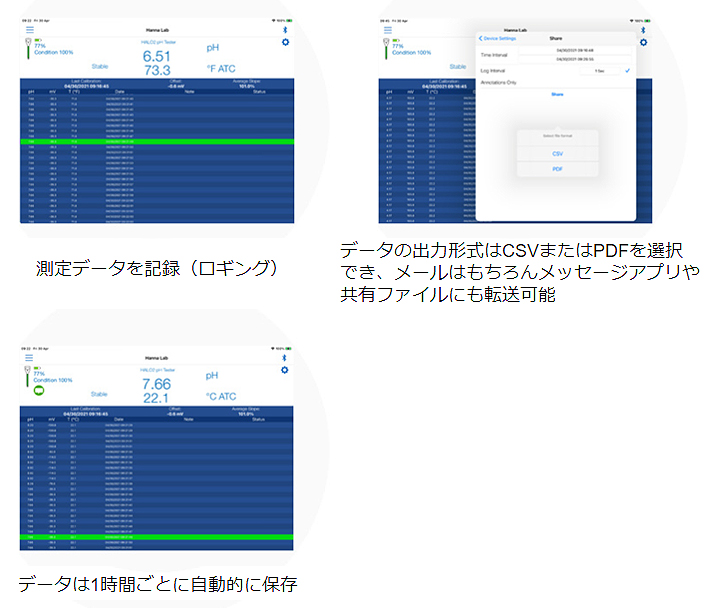This screenshot has height=608, width=710.
Task: Open the Time Interval start date picker
Action: pos(576,49)
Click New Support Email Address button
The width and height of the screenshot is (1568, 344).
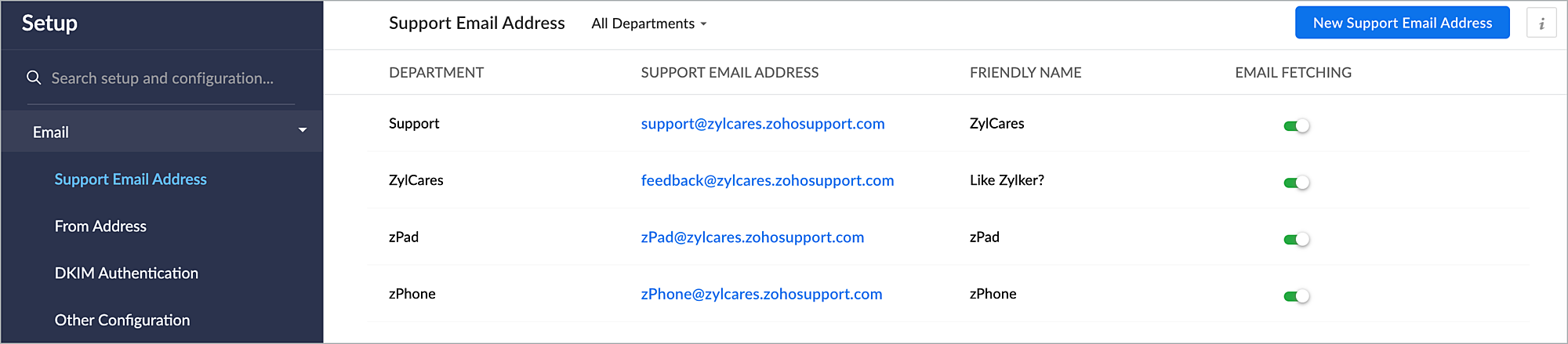pyautogui.click(x=1402, y=23)
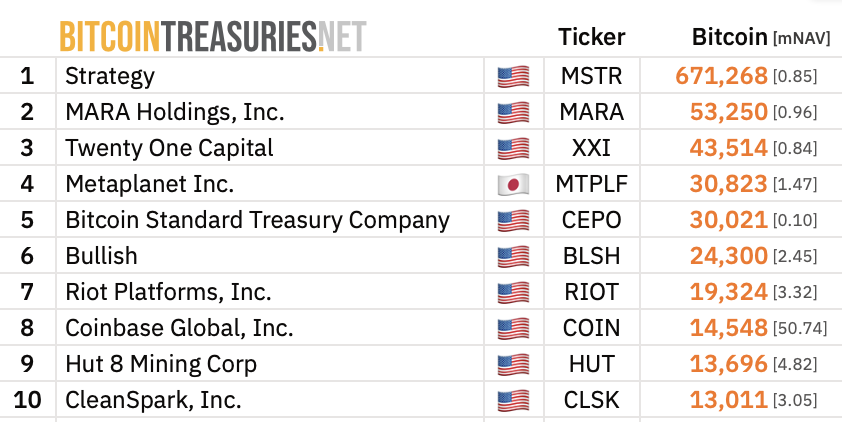This screenshot has height=422, width=842.
Task: Select the CLSK ticker cell
Action: pos(591,400)
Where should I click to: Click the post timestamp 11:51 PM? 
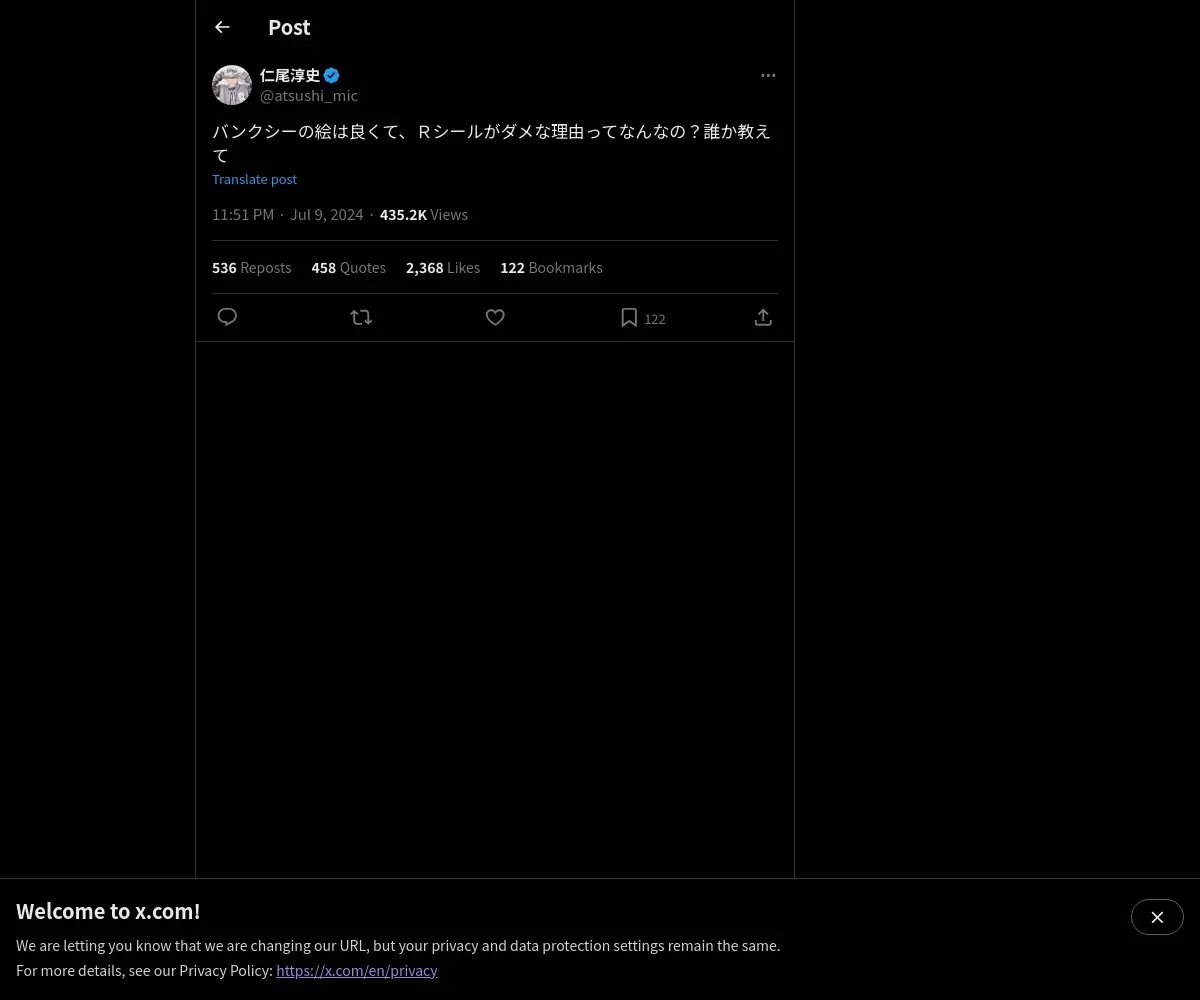(243, 215)
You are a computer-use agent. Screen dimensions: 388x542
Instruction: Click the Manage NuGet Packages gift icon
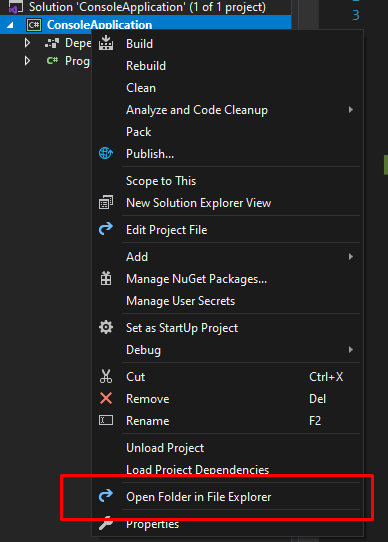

*WHAT THE TASK ASKS*. The lines to repeat run from the line containing "You are a computer-use" through the last line of the material above; give them exactly, without the pictures.

*ANSWER SPACE*.
You are a computer-use agent. Screen dimensions: 388x542
Instruction: Click the Manage NuGet Packages gift icon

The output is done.